Provide only the number of lines in the records below that include "Open".

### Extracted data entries
#####

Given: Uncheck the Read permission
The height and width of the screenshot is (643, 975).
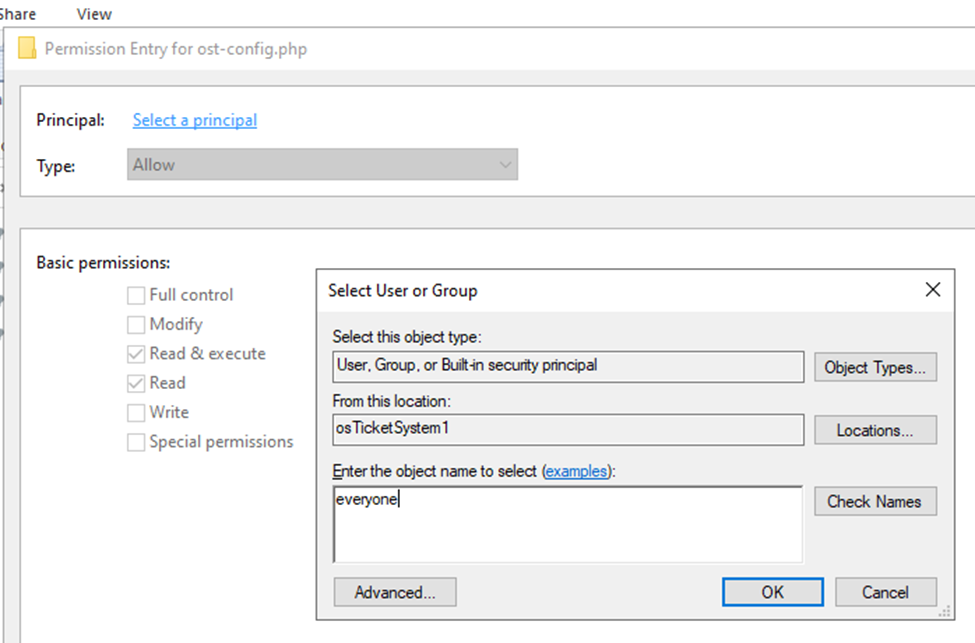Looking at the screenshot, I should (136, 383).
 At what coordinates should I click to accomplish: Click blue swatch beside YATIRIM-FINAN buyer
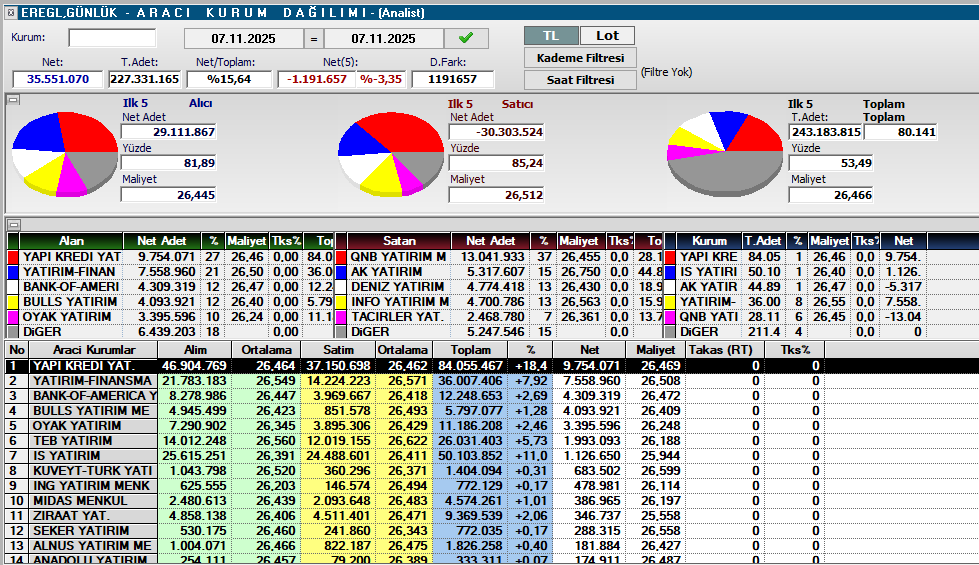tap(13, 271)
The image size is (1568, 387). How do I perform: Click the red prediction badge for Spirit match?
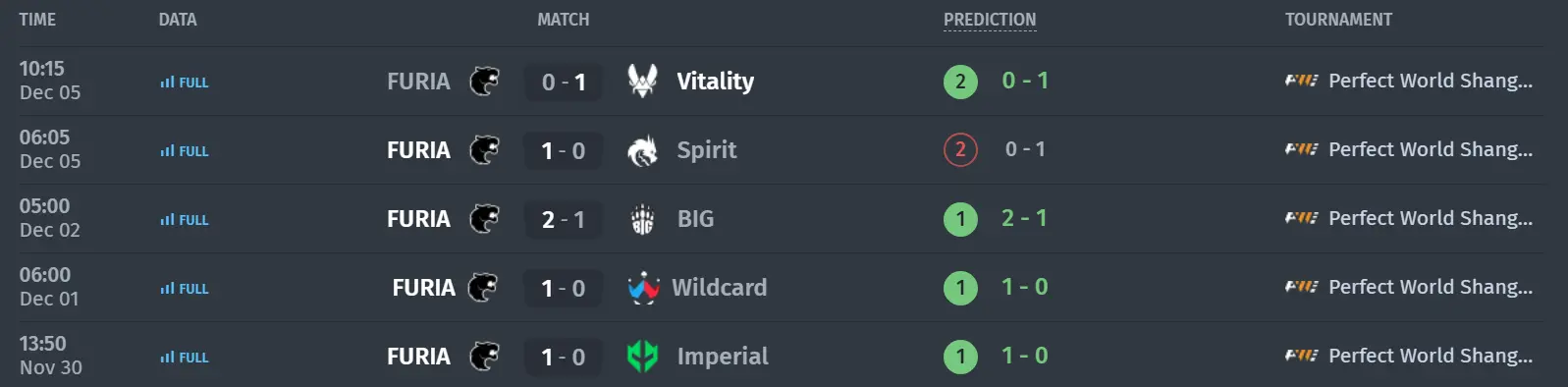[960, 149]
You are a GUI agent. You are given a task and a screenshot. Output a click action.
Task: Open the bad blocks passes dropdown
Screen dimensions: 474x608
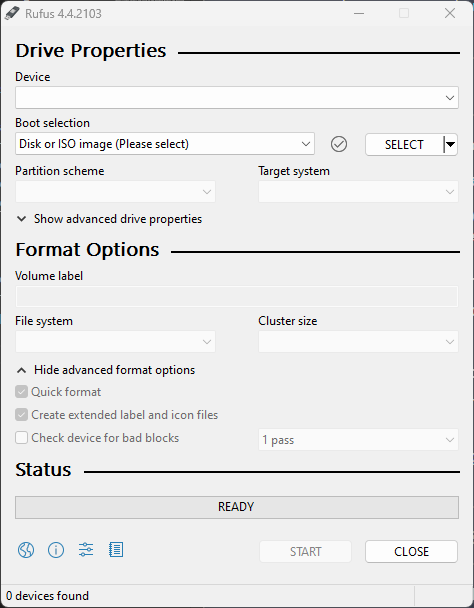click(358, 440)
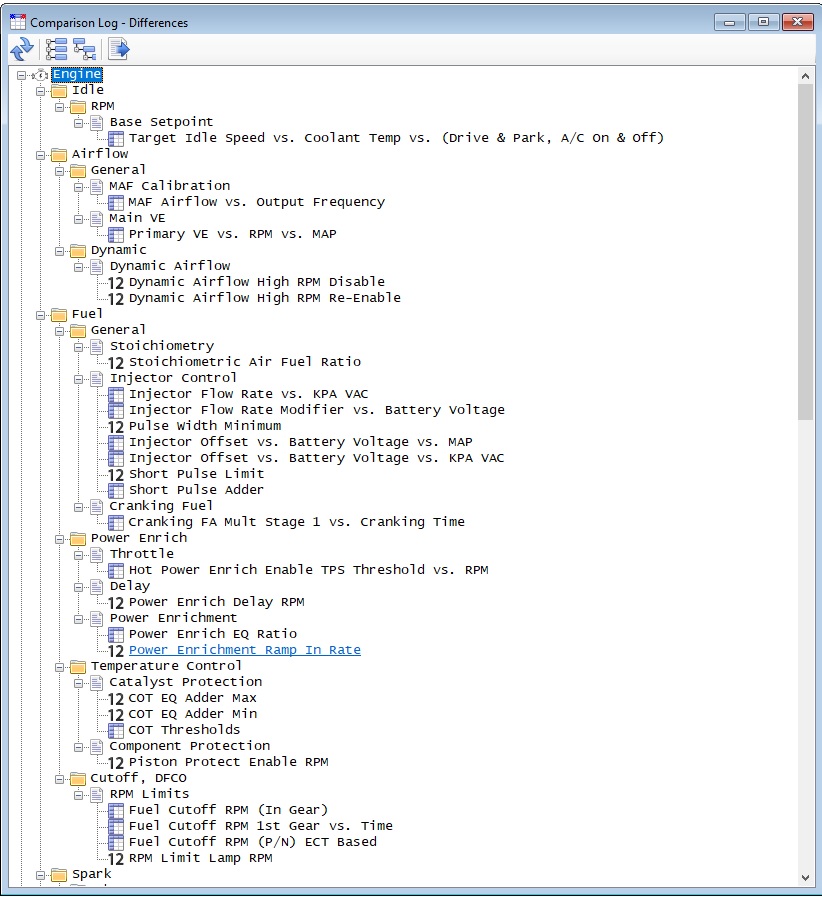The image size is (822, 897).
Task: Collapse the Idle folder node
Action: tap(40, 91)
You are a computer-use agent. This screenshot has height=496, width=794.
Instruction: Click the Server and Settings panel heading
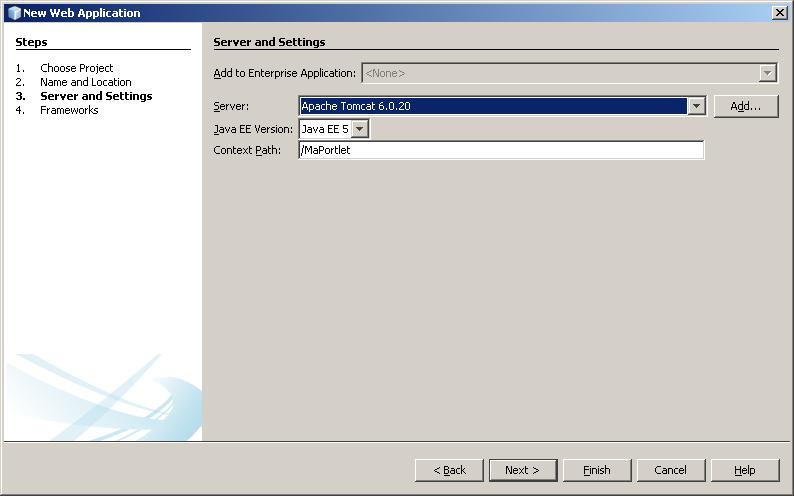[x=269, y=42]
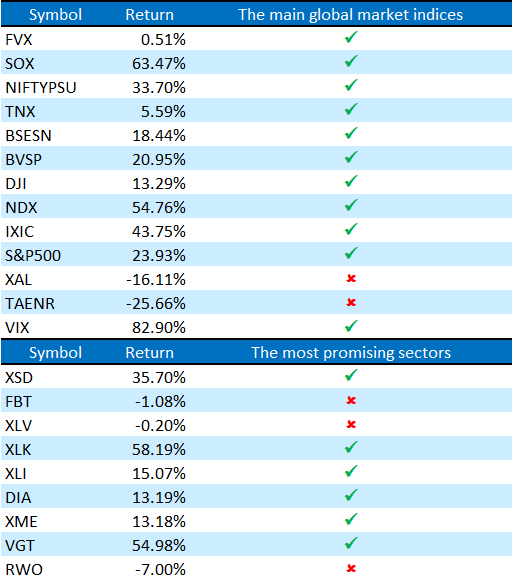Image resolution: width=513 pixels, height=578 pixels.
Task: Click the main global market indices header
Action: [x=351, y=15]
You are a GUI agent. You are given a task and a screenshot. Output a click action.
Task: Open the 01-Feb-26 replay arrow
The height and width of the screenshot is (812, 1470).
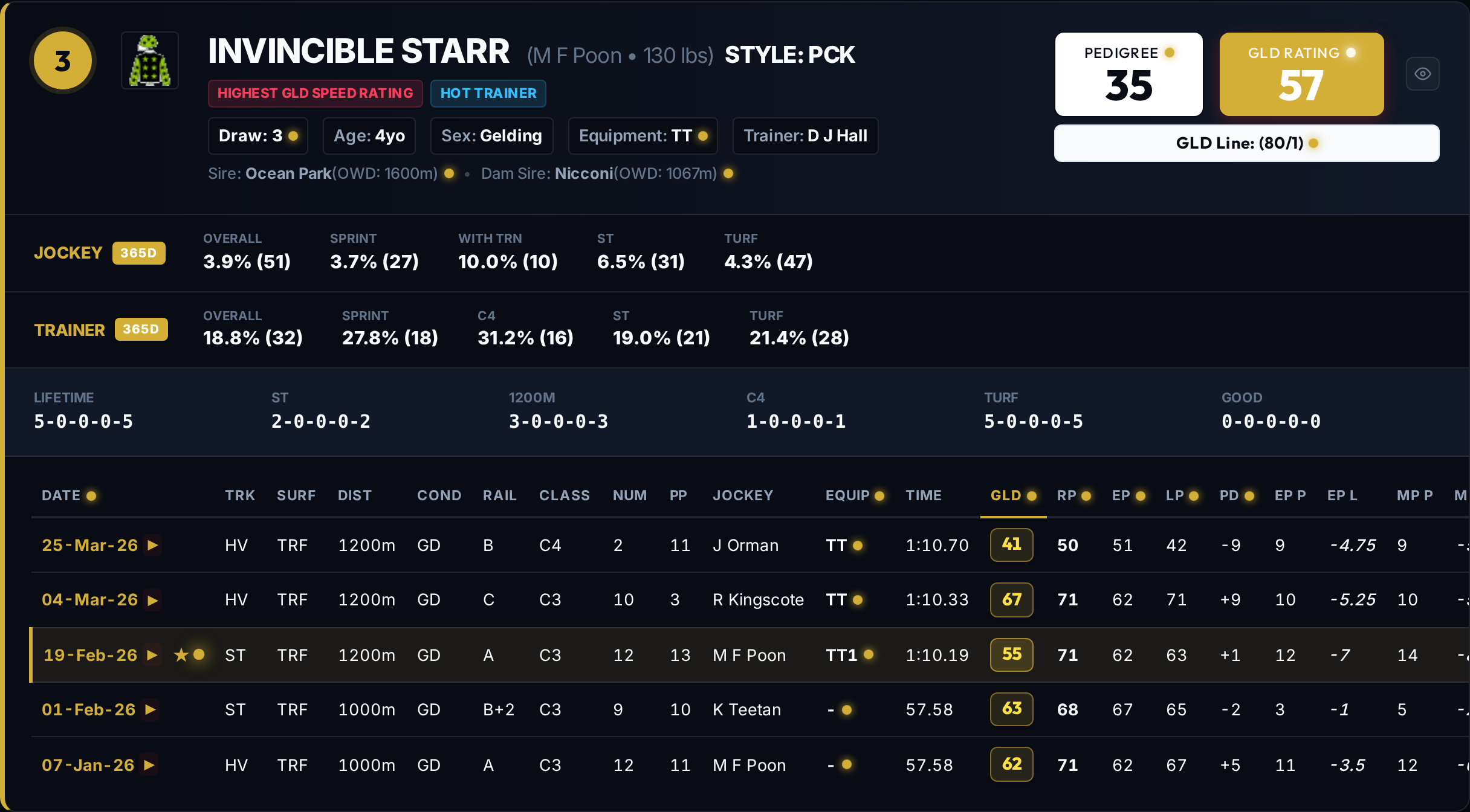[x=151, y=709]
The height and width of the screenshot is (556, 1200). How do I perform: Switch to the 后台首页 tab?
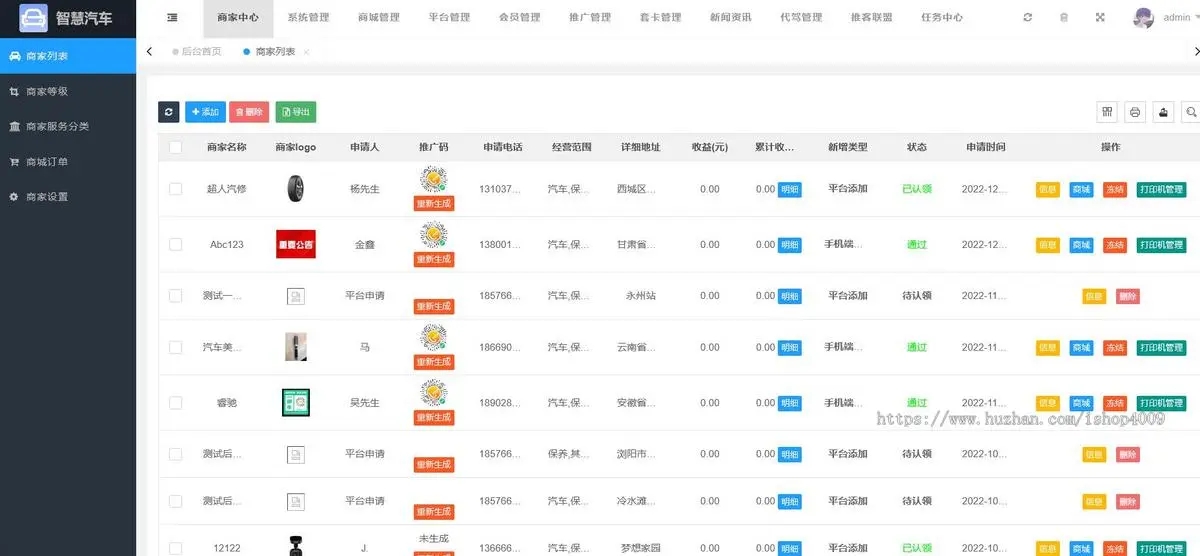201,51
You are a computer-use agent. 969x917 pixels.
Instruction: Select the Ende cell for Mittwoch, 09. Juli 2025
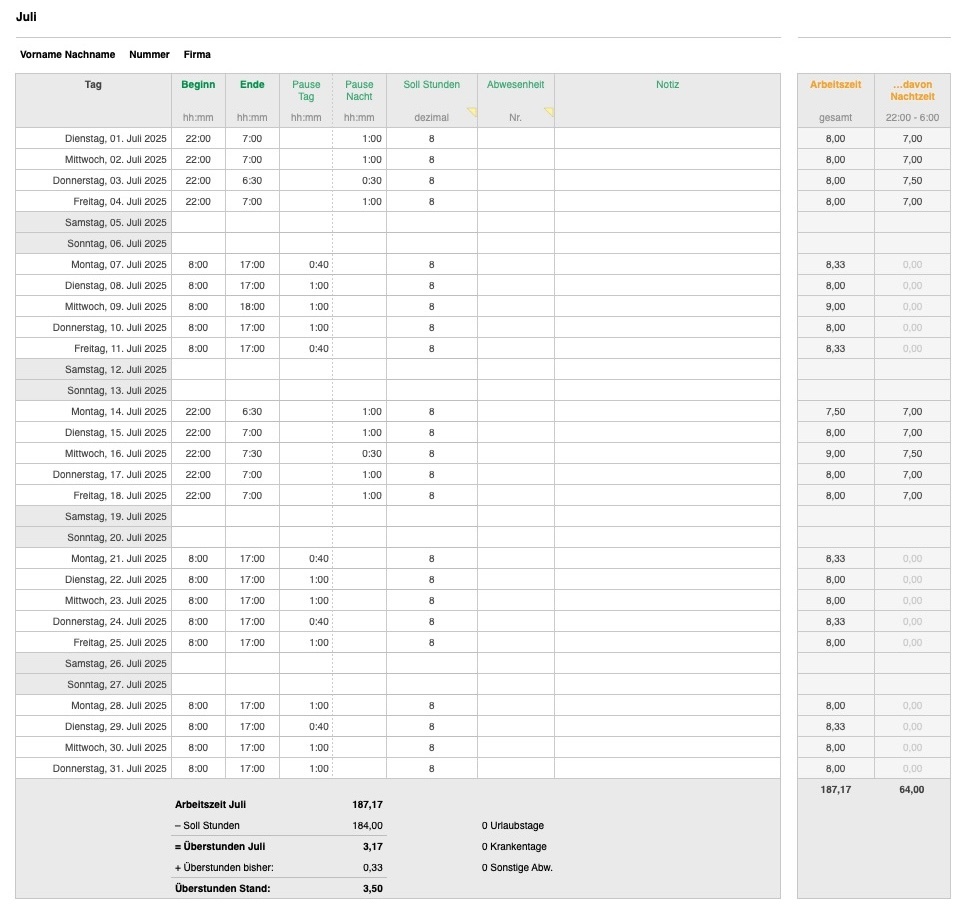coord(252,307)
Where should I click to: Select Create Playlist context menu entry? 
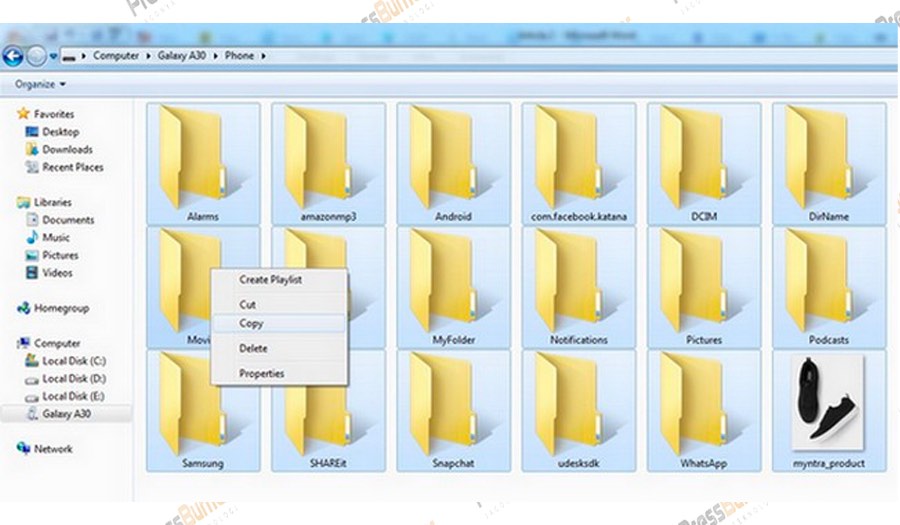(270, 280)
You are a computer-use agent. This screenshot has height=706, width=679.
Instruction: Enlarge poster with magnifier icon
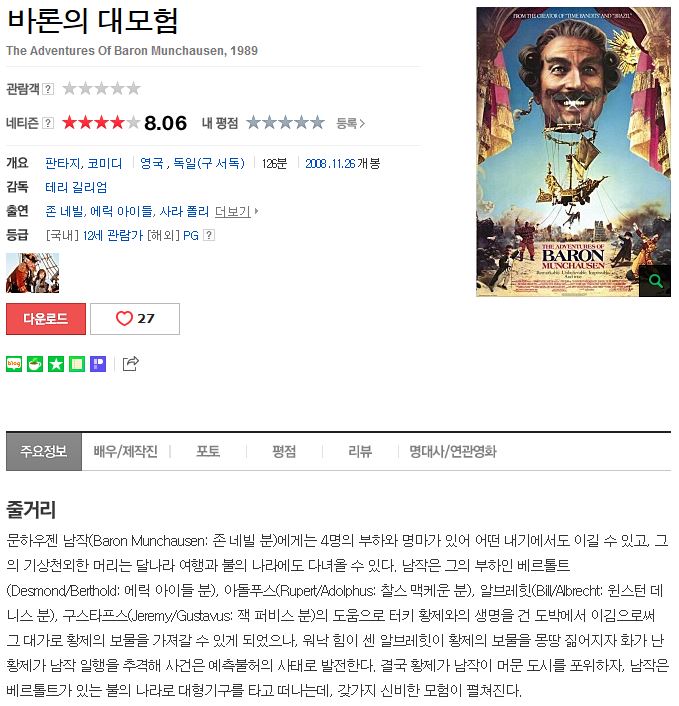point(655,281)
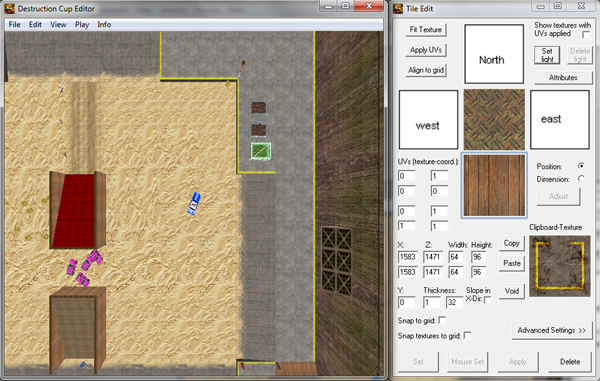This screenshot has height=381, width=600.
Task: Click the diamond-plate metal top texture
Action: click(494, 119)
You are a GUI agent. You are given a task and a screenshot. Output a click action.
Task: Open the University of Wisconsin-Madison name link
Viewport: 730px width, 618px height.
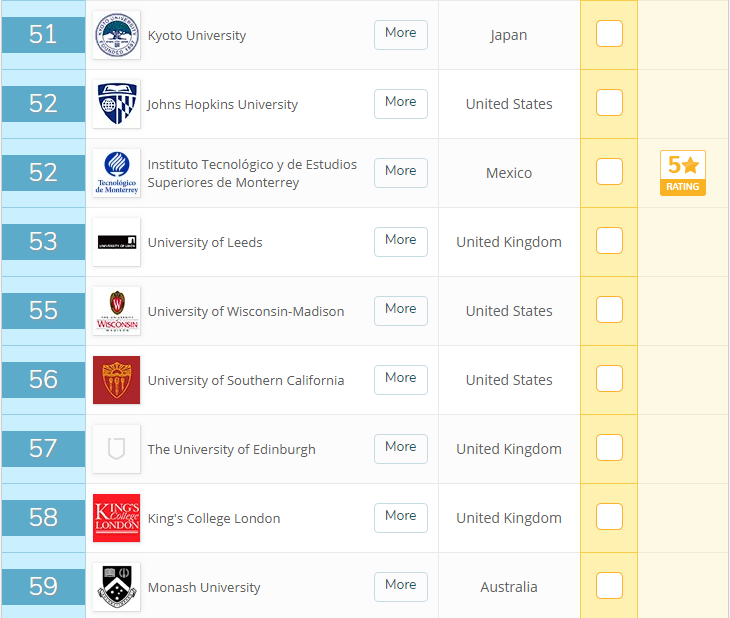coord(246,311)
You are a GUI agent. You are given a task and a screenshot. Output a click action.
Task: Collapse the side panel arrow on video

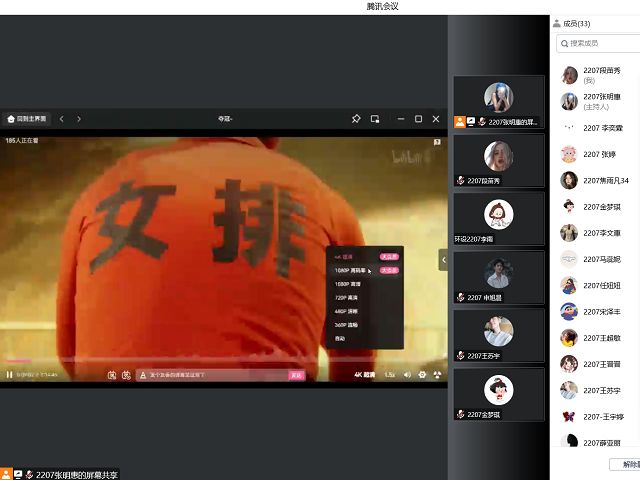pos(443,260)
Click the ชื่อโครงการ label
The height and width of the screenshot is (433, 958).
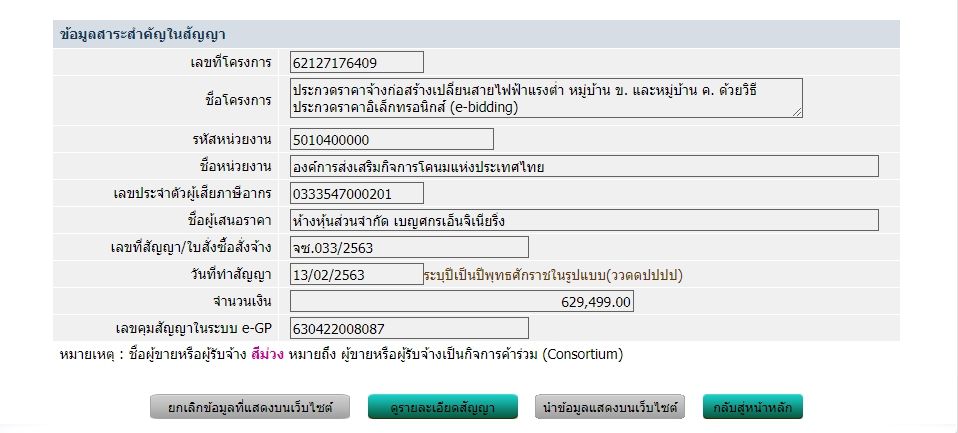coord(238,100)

#####

### SOLUTION TO THE EXERCISE
3